Despite passive candidates not actively looking for job and are happy in their current position of employment, we find them desirable because whilst ever they are happy, they aren’t talking to our competitors. And if they aren’t talking to your competitors, then they don’t have a competitive advantage over the company. Passive candidates tend to be more loyal than active candidates, they are highly skilled and offer a proven success record. However, just because a passive candidate is happy in their current position, doesn’t mean that they won’t leave if a more rewarding opportunity presents itself. We therefore need to look at what would make them switch…What would make you?
Career progression… An increase in wage… An improved work/life balance
If you are presenting a candidate with an opportunity to progress their career, you must present a clear understanding of what you are offering them. Outline a set of responsibilities and goals, which provide an overall picture of progression. If you don’t provide this, the less likely that the candidate will engage in the idea of change.
But how do you know when a candidate isn’t looking for a job?
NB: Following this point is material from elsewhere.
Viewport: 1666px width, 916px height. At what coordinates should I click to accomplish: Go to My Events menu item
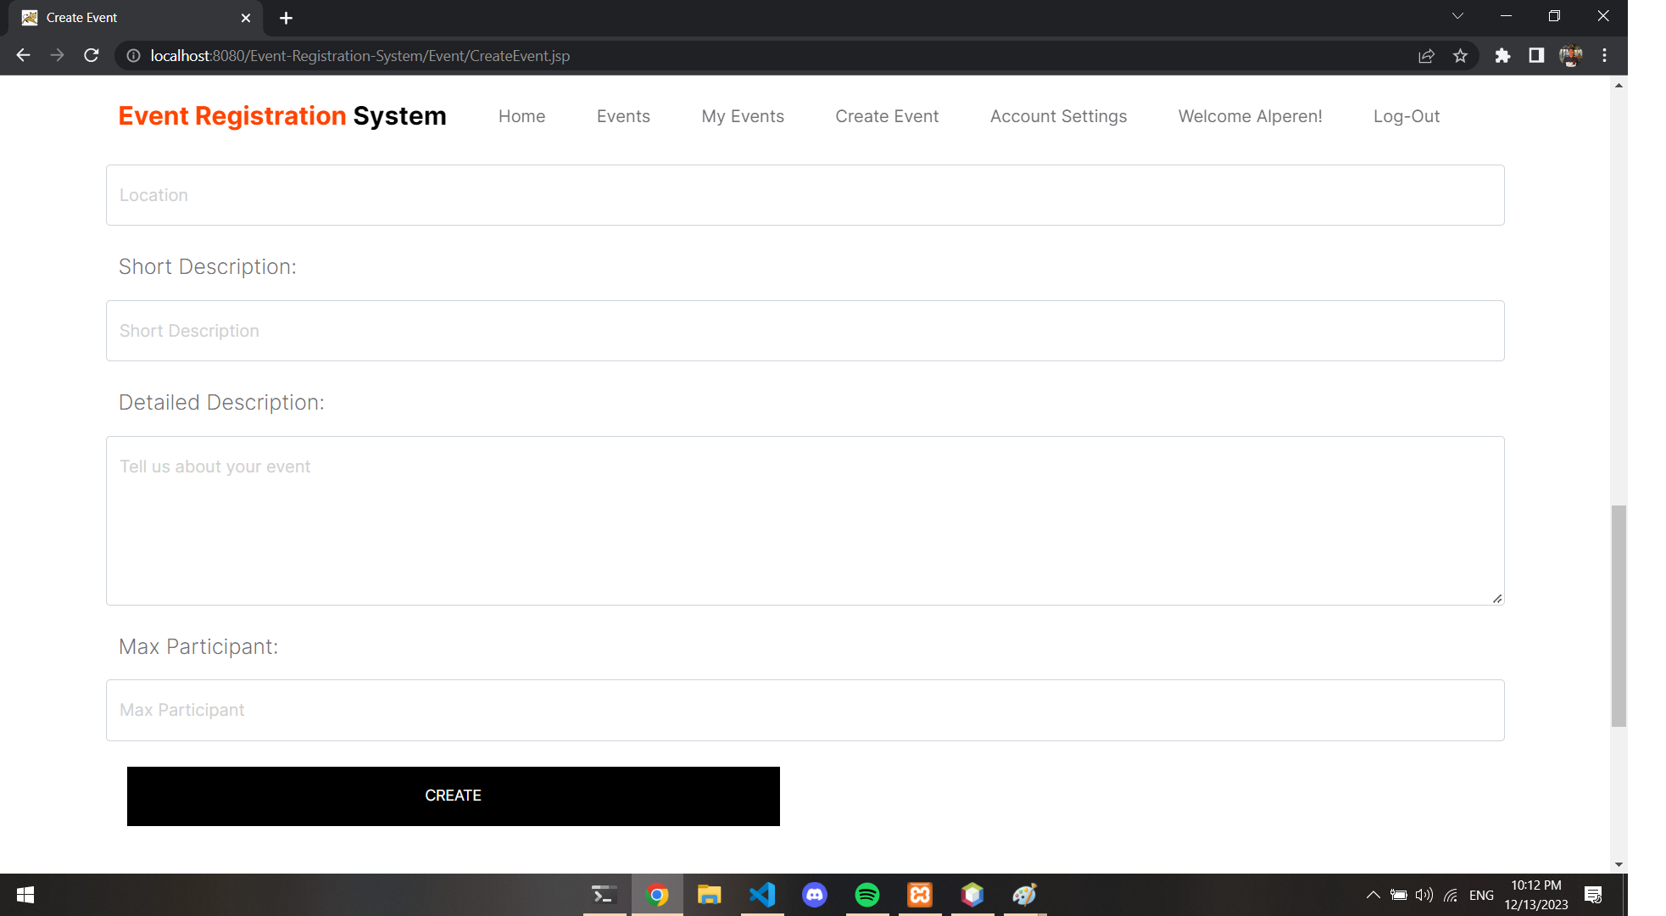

How can you differentiate between an active candidate and a passive candidate?
Outdated CV or Profile; If you request an updated version of a candidates CV and they send this straight through to you, then they are already actively looking for jobs. If they don’t have one, then you might have just stumbled across a passive candidate. Outdated social media profiles may also mean that they are happy in their current role.
No Returned Calls; That frequently heard reply…”no thanks”. Candidates are less likely to talk to recruiters when their loyalty lies with their current employer; don’t expect your call to be returned if you leave a voicemail.
Job Boards; Your recruitment methods such as job boards, branded careers page and advertisements won’t be seen by passive candidates, meaning that your company message won’t be delivered. This is simply because they aren’t looking for a new job. The majority of highly skilled passive candidates look and accept new jobs based on referrals from highly skilled colleagues.
Positivity towards current job; If you ask an active candidate about their current work position, get ready to hear a wide range of negative comments on why they aren’t happy…so much so that you may need to invest in ear plugs. With passive candidates, because they are appreciated at work and a valued member of the team, the response you will receive won’t be negative. If you really want to attract a passive candidate, then the candidate must start to warm to your company before you can even begin your recruitment efforts.
You need to build long-term relationships with passive candidates. By actively engaging with a candidate, you are already developing their perception of the company, including brand awareness. This means that when they begin to actively search for a job, or you present them with an opportunity, they already have a familiarity with the brand and the recruiter. Achieving this level of engagement develops a trust between the candidate and the recruiter, allowing for the candidate to envisage working for the company. Regular engagement however must be informative and not just a waste of their time. If a recruiter continually contacts a candidate with different job opportunities with no thought or personalisation gone into it, the opposite occurs. You will have then have forced the candidate to have a negative impression of the company. A passive candidate is more likely to be attracted to a company who shows a great interest in them and who will go further in attempts at recruiting them.